[Available data — start]
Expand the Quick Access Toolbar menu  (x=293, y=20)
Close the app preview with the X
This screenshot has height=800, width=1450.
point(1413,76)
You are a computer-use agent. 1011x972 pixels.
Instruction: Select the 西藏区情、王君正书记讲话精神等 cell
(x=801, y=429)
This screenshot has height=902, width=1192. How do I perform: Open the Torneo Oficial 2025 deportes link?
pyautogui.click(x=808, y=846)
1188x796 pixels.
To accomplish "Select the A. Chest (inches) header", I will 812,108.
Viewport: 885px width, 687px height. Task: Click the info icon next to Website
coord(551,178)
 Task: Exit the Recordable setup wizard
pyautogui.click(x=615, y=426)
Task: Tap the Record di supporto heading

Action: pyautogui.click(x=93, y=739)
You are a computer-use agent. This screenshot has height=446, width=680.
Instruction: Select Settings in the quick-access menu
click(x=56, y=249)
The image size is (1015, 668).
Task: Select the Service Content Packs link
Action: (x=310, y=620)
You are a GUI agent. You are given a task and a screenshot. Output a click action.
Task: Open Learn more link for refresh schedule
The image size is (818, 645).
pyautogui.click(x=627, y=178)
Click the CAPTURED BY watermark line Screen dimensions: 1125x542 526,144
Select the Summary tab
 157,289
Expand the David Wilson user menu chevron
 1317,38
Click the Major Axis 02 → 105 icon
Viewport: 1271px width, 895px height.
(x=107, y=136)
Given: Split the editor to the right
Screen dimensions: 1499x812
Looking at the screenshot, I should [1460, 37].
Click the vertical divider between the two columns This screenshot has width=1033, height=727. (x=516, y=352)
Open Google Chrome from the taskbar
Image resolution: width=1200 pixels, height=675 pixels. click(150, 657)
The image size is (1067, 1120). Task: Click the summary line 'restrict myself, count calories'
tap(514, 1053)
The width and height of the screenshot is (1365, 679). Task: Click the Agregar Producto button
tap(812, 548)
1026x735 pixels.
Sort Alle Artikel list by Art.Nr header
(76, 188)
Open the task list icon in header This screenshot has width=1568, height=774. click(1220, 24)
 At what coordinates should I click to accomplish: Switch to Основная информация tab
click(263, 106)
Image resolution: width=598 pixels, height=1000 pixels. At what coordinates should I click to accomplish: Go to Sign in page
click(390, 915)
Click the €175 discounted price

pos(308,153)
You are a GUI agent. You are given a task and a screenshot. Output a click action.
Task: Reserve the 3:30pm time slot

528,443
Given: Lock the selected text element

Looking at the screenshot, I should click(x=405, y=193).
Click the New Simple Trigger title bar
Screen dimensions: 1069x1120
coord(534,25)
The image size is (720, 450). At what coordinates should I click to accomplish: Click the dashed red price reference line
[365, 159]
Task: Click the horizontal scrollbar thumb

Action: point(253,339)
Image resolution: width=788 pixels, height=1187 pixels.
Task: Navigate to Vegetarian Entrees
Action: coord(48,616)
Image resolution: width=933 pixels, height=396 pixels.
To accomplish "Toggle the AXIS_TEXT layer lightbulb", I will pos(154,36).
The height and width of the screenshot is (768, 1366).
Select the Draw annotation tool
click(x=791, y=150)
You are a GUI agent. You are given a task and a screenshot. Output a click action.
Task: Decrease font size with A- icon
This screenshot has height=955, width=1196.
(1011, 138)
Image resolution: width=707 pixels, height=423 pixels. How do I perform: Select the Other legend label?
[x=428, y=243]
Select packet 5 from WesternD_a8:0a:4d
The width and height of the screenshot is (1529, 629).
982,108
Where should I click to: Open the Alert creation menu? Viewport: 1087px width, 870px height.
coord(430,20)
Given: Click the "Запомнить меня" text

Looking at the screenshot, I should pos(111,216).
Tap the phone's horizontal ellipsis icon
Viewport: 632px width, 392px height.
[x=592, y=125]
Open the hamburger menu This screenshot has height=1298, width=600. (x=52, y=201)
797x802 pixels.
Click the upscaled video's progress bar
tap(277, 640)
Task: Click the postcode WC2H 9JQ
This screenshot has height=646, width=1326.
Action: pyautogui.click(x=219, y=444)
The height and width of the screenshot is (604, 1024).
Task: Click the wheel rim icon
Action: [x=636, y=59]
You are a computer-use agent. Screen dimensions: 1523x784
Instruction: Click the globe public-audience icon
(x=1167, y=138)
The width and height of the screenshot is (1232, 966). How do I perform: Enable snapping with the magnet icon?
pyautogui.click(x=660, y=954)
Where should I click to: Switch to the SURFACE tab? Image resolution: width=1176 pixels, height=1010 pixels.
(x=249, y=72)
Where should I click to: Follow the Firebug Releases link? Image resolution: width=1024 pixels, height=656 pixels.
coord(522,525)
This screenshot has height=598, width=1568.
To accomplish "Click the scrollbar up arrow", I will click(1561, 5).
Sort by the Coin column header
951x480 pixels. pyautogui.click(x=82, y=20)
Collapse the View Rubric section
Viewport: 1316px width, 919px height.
[Available data — finish]
Copy each line above that has the word "will".

> _Exercise response_
To accomplish "Select the A. Chest (inches) header", I will 812,108.
To accomplish "Toggle the AXIS_TEXT layer lightbulb", I will pos(154,36).
To accomplish "Click the scrollbar up arrow", I will click(1561, 5).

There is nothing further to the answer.